My apology, but unless someone speaks up to let the posters know we are all volunteers here and even though I like your title, I can't get involved in extremely long threads. 

I haven't read the thread, but the one point I was looking to make was vinyl or similar wallpaper materials can act as a vapor barrier and limit drying to the inside. I don't know what others have posted or if this is related in any way.

Next thread, bait us with the meat of the post and let the rest of the information come in later .

Best,
Bud


----------



## Gymschu (Dec 12, 2010)

I admire the lengths you have taken to take care of the mold issue. It is fairly common when removing old wall coverings especially those covering exterior facing walls. I will say though that all I've ever done is spray some bleach on the moldy areas, let it marinate, rinse and then repaint.

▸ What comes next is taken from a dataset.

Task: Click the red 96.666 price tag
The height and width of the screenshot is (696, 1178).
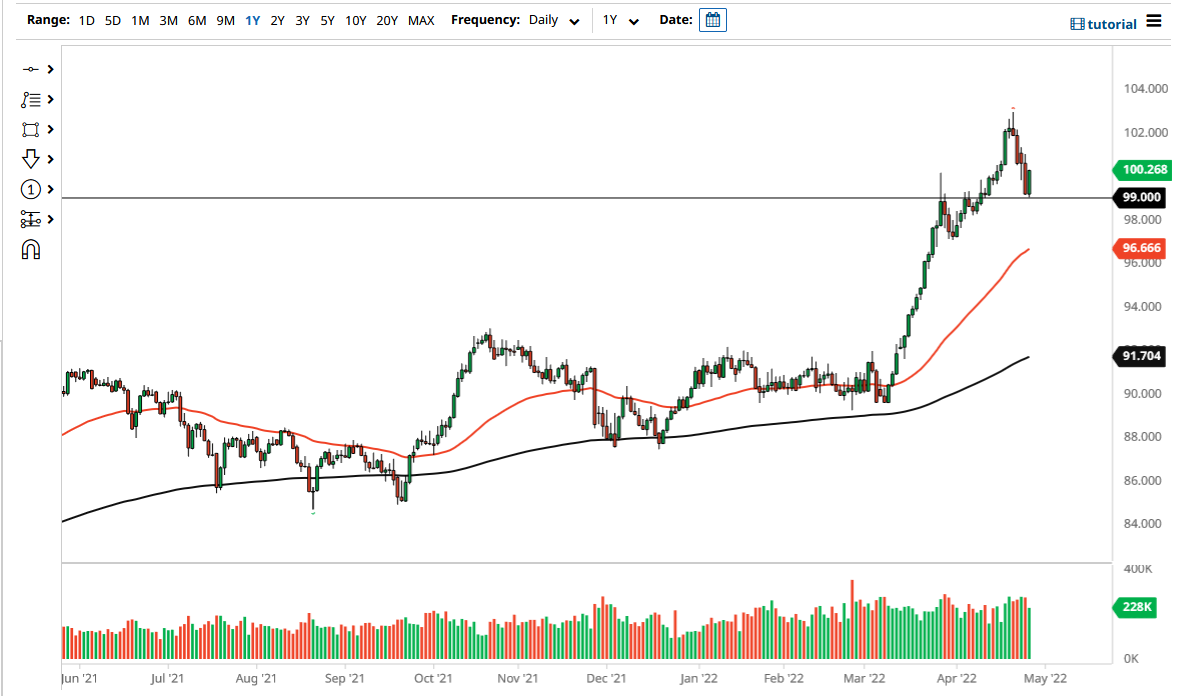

Zinsser does make a mold killing primer, but it's pricey and I haven't had the chance to try it yet.


----------



## chemman (Apr 2, 2012)

TheSrProgrammer said:


> I cut hole in the drywall and actually hit a little of the insulation backing, so there is some there.


Are you talking something that looks like brown paper?


----------



## TheSrProgrammer (Mar 7, 2016)

chemman said:


> Are you talking something that looks like brown paper?


I think it was black, but definitely not moldy. I'm thinking of just using some duct tape over that cut out piece of insulation backing when I repair the drywall there. Does that sound reasonable?


----------



## chemman (Apr 2, 2012)

OK, sometimes the older stuff is black instead of brown. Sounds like the paper backing on fiberglass insulation. What you essentially had was two vapor barriers, the backer on the fiberglass and the vinyl wallpaper, back to back, trapping moisture in between. That or you're getting water intrusion around you window and door from rain. But nothing I see from pictures you posted screams problematic, but I am by far no expert on exterior construction. Does the rain regularly blow onto that side of your house? Any problems with unexplained water intrusion in the basement on that side? Personally I'm leaning towards my first explanation.


----------



## SeniorSitizen (Sep 10, 2012)

Possible results from an ice dam or dams 1,2,3 or more years previous is anyone's guess.

I'd be getting the dry wall off without hesitation.


----------



## TheSrProgrammer (Mar 7, 2016)

chemman said:


> OK, sometimes the older stuff is black instead of brown. Sounds like the paper backing on fiberglass insulation. What you essentially had was two vapor barriers, the backer on the fiberglass and the vinyl wallpaper, back to back, trapping moisture in between. That or you're getting water intrusion around you window and door from rain. But nothing I see from pictures you posted screams problematic, but I am by far no expert on exterior construction. Does the rain regularly blow onto that side of your house? Any problems with unexplained water intrusion in the basement on that side? Personally I'm leaning towards my first explanation.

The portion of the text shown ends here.